# Data in this exercise
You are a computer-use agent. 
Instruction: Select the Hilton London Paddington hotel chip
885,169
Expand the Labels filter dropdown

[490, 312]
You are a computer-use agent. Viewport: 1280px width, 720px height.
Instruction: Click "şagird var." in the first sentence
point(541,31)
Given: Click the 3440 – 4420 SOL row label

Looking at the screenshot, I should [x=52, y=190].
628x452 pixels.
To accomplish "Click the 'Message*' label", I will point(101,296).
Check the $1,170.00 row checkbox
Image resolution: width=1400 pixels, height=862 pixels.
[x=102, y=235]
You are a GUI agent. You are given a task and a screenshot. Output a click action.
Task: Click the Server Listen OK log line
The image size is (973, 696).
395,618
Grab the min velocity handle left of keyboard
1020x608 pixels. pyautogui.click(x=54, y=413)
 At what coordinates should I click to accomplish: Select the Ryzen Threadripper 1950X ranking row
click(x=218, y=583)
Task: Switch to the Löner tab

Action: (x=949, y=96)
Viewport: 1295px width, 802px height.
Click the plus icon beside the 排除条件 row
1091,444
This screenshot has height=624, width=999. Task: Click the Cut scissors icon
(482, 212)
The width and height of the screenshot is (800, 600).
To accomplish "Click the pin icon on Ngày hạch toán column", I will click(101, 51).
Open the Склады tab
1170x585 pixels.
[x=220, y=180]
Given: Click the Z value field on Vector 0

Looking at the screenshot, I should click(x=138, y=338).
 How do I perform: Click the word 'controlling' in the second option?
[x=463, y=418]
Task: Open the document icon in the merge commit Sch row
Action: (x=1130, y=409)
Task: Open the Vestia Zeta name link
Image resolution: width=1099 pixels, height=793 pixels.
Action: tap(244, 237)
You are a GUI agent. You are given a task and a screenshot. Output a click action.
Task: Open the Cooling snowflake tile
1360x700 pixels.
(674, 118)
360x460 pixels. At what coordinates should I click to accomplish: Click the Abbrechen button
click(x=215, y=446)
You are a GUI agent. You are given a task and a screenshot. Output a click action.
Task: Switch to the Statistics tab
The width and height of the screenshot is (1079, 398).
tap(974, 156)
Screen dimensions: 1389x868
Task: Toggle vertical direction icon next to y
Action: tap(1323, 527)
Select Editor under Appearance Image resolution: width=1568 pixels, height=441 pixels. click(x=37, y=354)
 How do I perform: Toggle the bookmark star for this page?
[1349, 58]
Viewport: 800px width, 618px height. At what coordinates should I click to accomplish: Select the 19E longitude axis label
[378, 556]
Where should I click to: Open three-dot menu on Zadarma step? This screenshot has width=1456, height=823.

# Written request
Return every line above that contains the word "Viewport", copying each one in full. Case counts.

# Solution for this exercise
You are a computer-use agent. Viewport: 1280px width, 720px height.
Viewport: 1295px width, 802px height.
Viewport: 800px width, 618px height. At what coordinates should I click to accomplish: Select the 19E longitude axis label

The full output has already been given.